ここから本文です

留学生殺害犯に“懲役20年判決“ 中国で非難の声、死刑求め署名集めた母親の思いは

2017/12/26(火) 16:30配信

AbemaTIMES

(C)AbemaTV

 昨年11月、東京・中野区のアパートで発生した中国人留学生殺害事件。当時、都内私立大学の大学院生だった江歌さんを殺害したとして逮捕された陳世峰被告は、江さんと同居していた女性の元交際相手だった。判決によると、陳被告は女性に復縁を迫った上、脅迫メッセージやアルバイト先まで後をつけるなどの行為をしており、事件発生時も女性が帰宅するのを待ち伏せし、犯行に及んだ。女性は先に部屋に入ったため無事だったが、一緒にいた江さんが狙われ、ナイフで少なくとも10回以上刺したのだ。

 陳被告のストーカー的な行動を心配し、女性に寄り添っていた江さん。事件当日も、正義感が強い江さんが女性を庇う格好になり、もみ合いになった末、刺されてしまったのだという。

12月20に開かれた判決公判で、東京地裁は「犯行は危険極まりないもので、殺意が非常に強固だった」「真摯な反省の情は全く認められない」と異例の主文後回しで陳被告を指弾。検察側の求刑20年に対し、求刑通りの判決を言い渡した。

 この事件について、日本では発生当時こそ報じられたものの、その後はあまり多く報じられることはなく、判決についても、例えば朝日新聞は翌日の朝刊に280字あまりの記事を載せただけだった。その一方、中国では連日のようにトップニュースで扱われてきた。この日も東京地裁前には関心の高さを物語るように、多くの中国メディアが集まっていた。

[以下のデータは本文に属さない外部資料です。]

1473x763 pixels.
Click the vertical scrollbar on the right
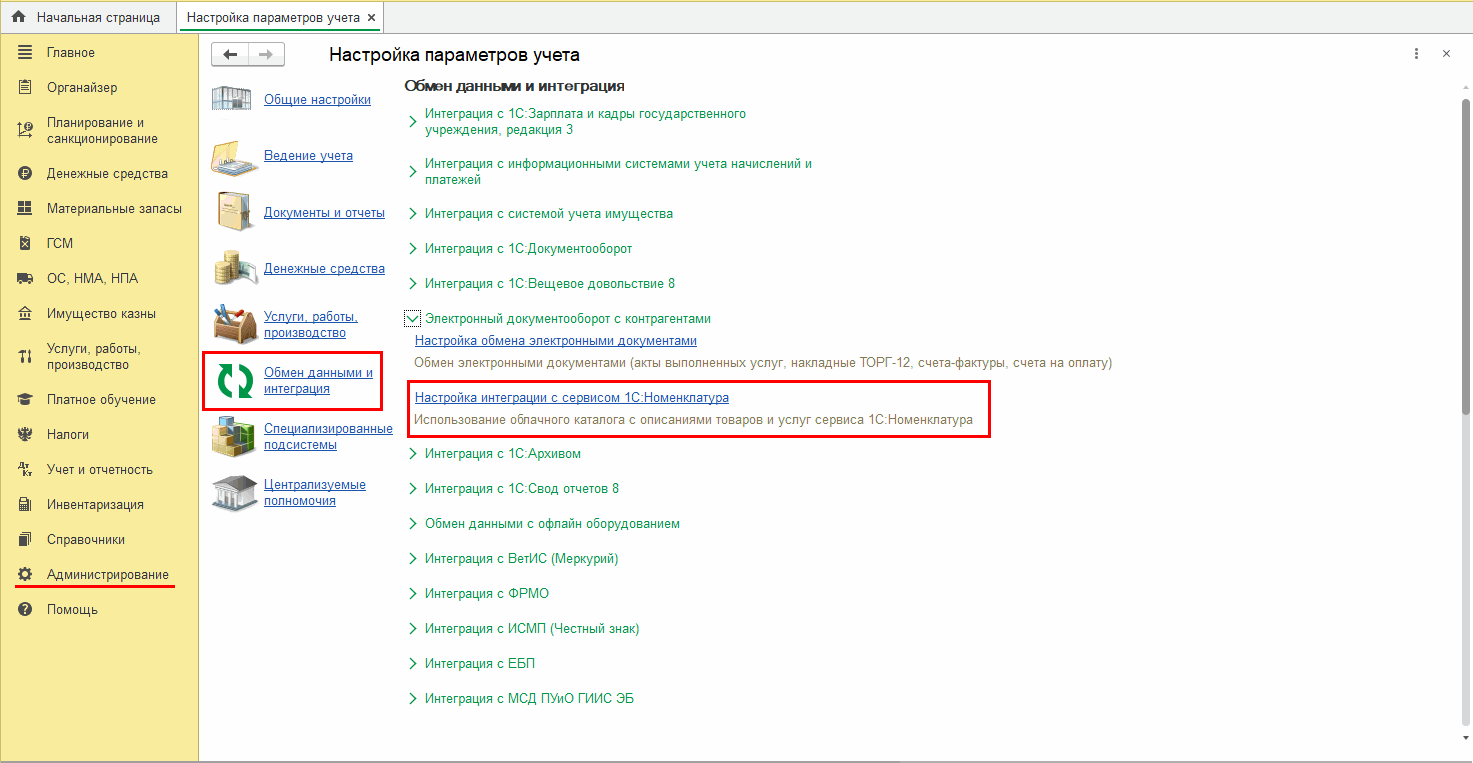point(1465,400)

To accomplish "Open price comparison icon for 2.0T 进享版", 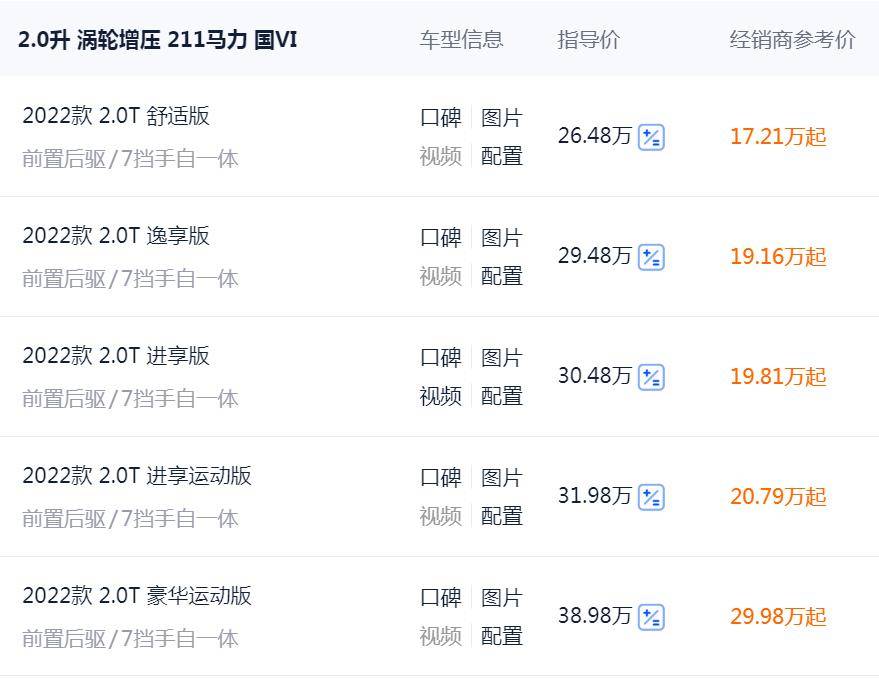I will click(651, 378).
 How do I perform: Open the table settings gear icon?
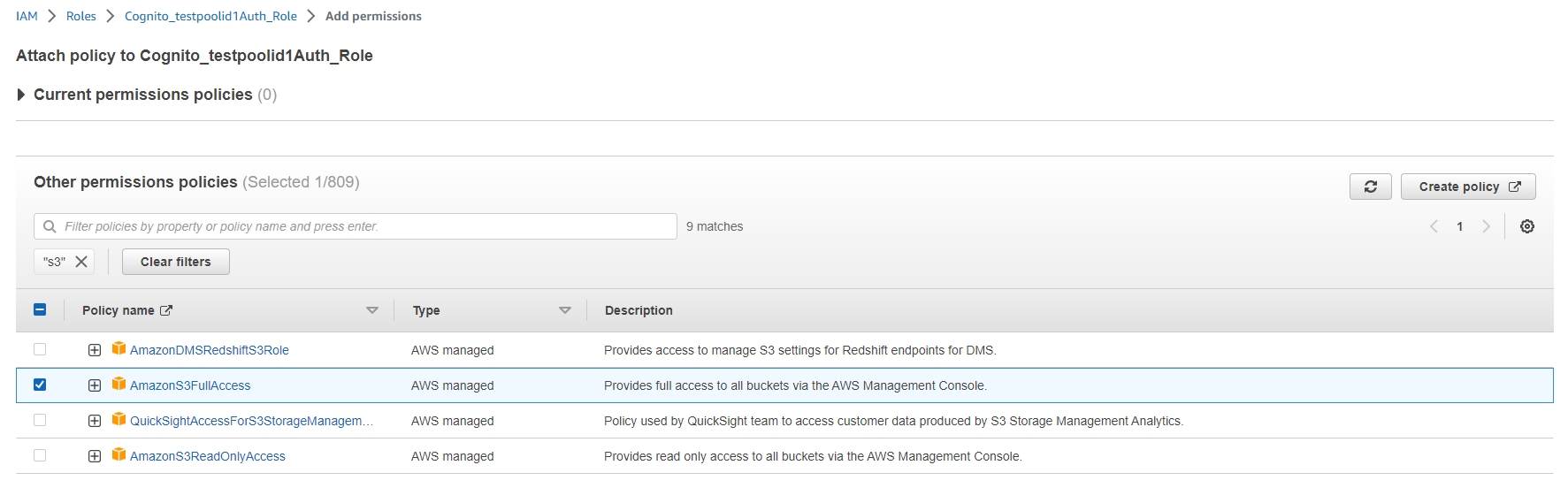point(1526,226)
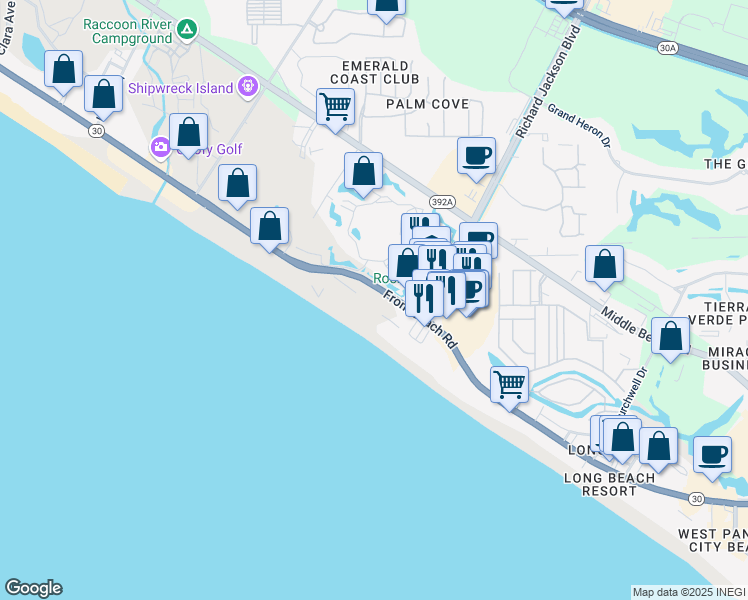
Task: Click the Google logo
Action: coord(33,588)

 この“温度差“の背景には、日本と中国の「死刑」に対する価値観の違いがあった。25日放送のAbemaTV『AbemaPrime』では、江さんの母親・江秋蓮さんをスタジオに招き、この問題を議論した。

■中国SNSには「刑が軽すぎる」との書き込みも

 「日本で成功して、母親の生活を助けたい」と話していたという江さん。陳被告の逮捕直後、秋蓮さんは一人娘を突然襲った悲劇に「彼に死刑を与えられるのなら、自分の命をかけてもいいと思う。娘のために償ってくれるのなら私は何でもやりたい」「こんなにいい子が、まだ幸せな生活が始まっていないまま去った。私の生きていく希望まで奪っていった」と語っていた。

 そんな秋蓮さんは11月に来日、池袋で陳被告への死刑を求める署名活動を行った。多くの中国メディアがその様子を報じ、香港フェニックステレビは、死刑を求めるオンライン署名が約450万人分も集まったと伝えている。

 しかし、日本の司法が下した判断は、求刑通りとはいえ、懲役刑だった。裁判を傍聴したジャーナリストの野嶋剛氏は、「検察の求刑そのままの判決が出ないケースもかなり多い。私の印象では、裁判所としても厳しい態度で陳被告の行為を非難する、そういう意味合いがこの判決には込められていると感じた」と振り返る。しかし秋蓮さんは、この判決に「納得できない」と話す。

 今回の判決について、中国中央テレビのウェブ版は特集を組み、裁判所が権力から独立していることなど、日本の司法制度について解説。「人を殺したら命で償うのが当たり前」という中国のことわざを紹介しつつ、「日本には被害者の人数や残虐性、動機など厳しい基準があり、たとえ死刑判決が出てもすぐには執行されず、何度も上訴できる」と伝えた。また、環球時報ウェブ版は、SNSに「刑が軽すぎる」などの書き込みが殺到、中には「世界中の人が日本に行って殺人をするよう勧めている判決」という意見もあったと報じた。